Case: A 28 year old G1P0 at 36’5 weeks with history of repaired TCS presented for anesthesia consultation. Sacral dimpling and imaging during childhood confirmed TCS without concurrent neurologic deficiencies. Surgery was performed at age two. She remained asymptomatic with normal development and was released from specialty follow-up at age twelve. During prenatal evaluation, her obstetrician recommended consultation to assess safety of epidural placement. Exam revealed extensive scarring from L2–L5 without neurologic deficits. Given limited records and potential for underlying pathology, a MRI was ordered. Results demonstrated a low-lying conus medullaris at L3 without cord retethering. Significant PSC from L2-S1 and L5-disc bulging were also noted. Utilizing ultrasound, PSC were most minimal at L4-5. The devised anesthetic plan entailed having a senior anesthesiologist attempt [ideally L4-5] epidural placement for labor.
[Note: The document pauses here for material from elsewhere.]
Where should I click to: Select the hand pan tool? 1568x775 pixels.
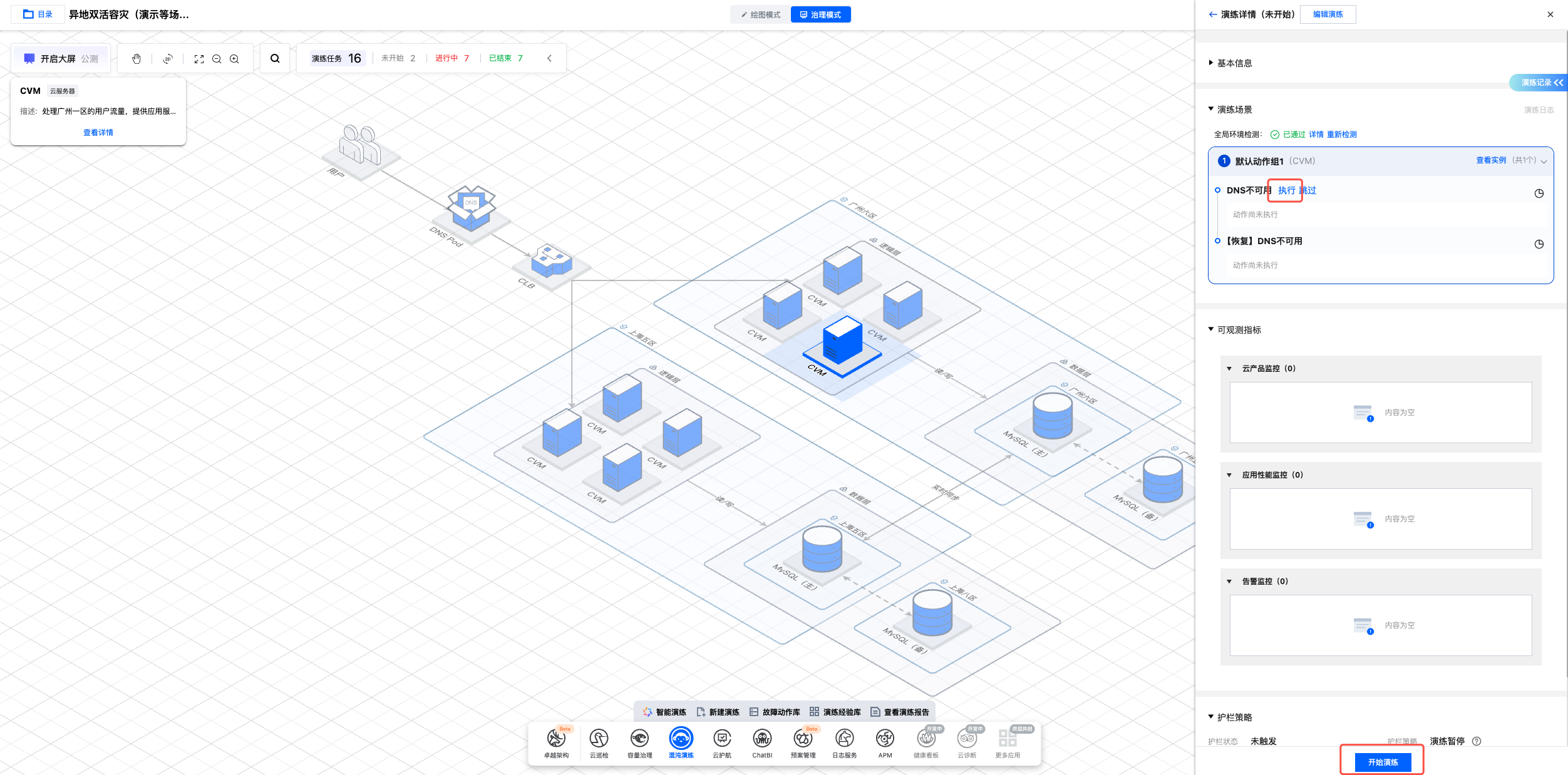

She was admitted for ruptured membranes at 38’1 weeks. Labor was augmented and epidural placement was soon requested. The epidural space was easily accessed at L4-5 and later L3-4 with failure to thread the catheter at both locations. A new provider attempted needle advancement at L3-4 resulting in dural puncture, abandonment of the procedure and an adjusted plan for serial spinal injections as needed. An hour later, cesarean-section was performed for failure to progress. A single-shot spinal consisting of 12mg 0.75% bupivacaine, 10mcg fentanyl and 0.2mg morphine was smoothly performed at L3-4.

Her course was complicated by a post-dural puncture headache which initially responded to conservative management, but ultimately required a blood patch.

Conclusion: Compared to intravenous medication, neuraxial anesthesia is preferred in labor to limit maternal and fetal risk. Complication and failure rates are elevated in patients with repaired TCS. Preop management with MRI imaging allows identification of the optimal interspace for procedures. For patients with PSC, consider epidural placement outside the affected region or serial spinal injections throughout labor to minimize complications. This case demonstrates how advanced planning, clinical judgement of anatomical barriers and careful technique are essential to managing patients with lumbosacral anomalies.

Reference: Ji-xiu X et al.Accidental conus medullaris injury following CSE in a pregnant woman with unknown TCS.Chin Med J 2013;126[6]:1188-89.